> **TASK INSTRUCTIONS**: Which lines in the items below contain the string "width" with matching case? Copy each of those lines.

> **ENTRIES SHOWN**:
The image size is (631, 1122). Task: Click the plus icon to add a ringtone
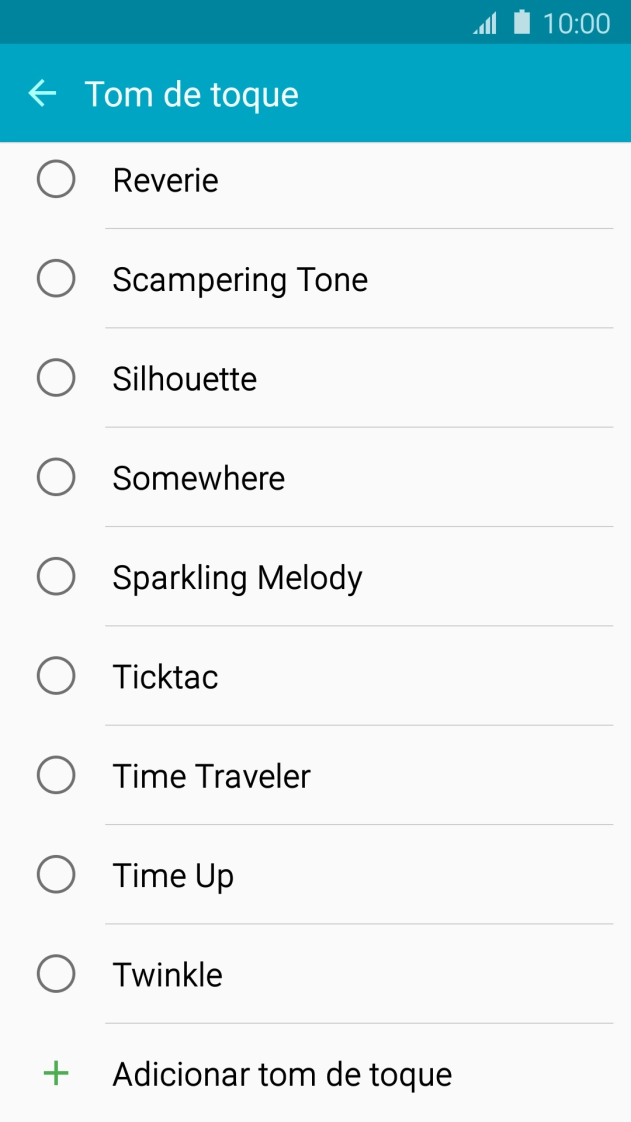[x=55, y=1074]
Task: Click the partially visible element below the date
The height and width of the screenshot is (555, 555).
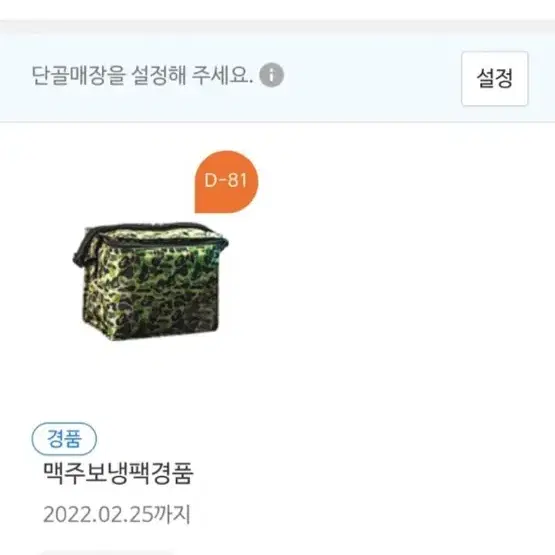Action: (x=106, y=553)
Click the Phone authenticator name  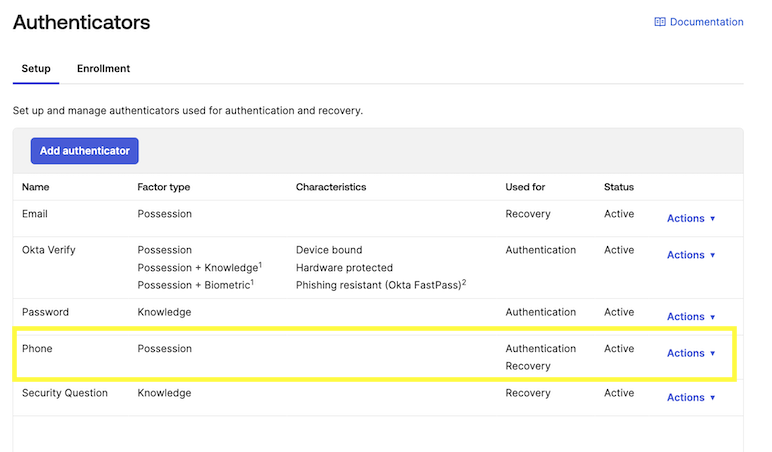[37, 349]
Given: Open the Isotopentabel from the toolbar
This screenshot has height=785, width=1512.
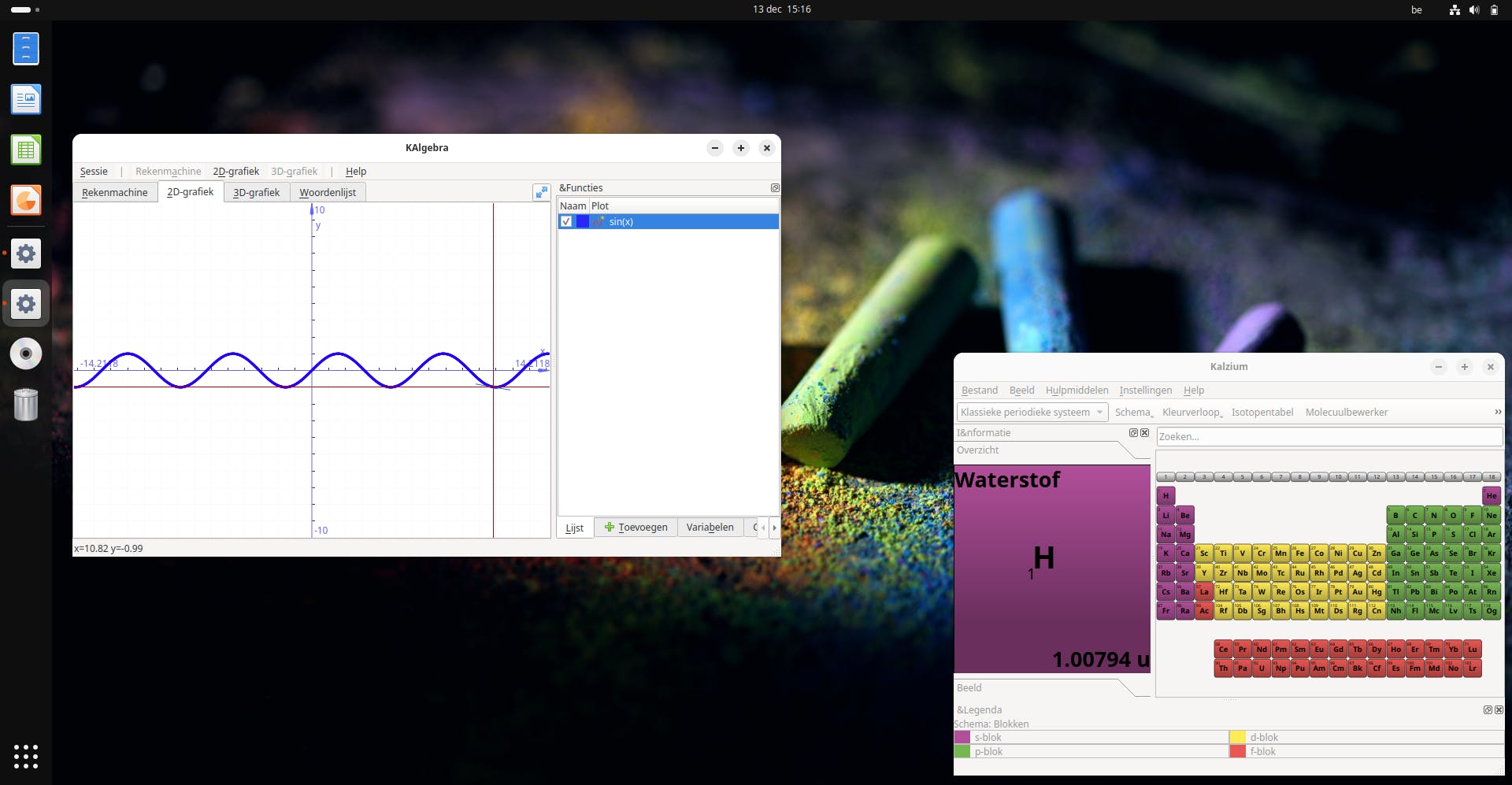Looking at the screenshot, I should 1262,413.
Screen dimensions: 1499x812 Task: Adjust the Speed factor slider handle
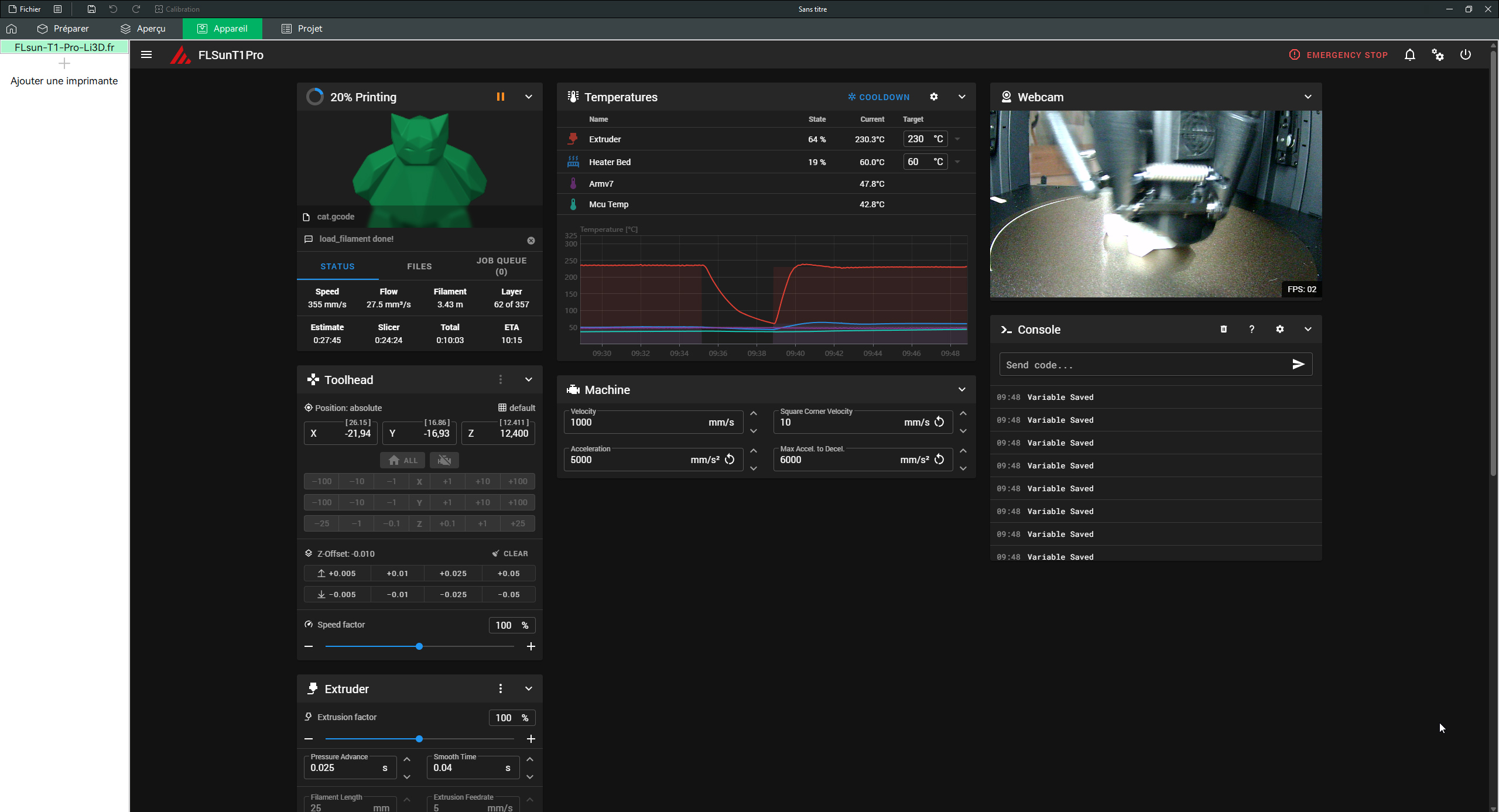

> **FINAL RESULT**:
The height and width of the screenshot is (555, 555).
This screenshot has height=785, width=1512.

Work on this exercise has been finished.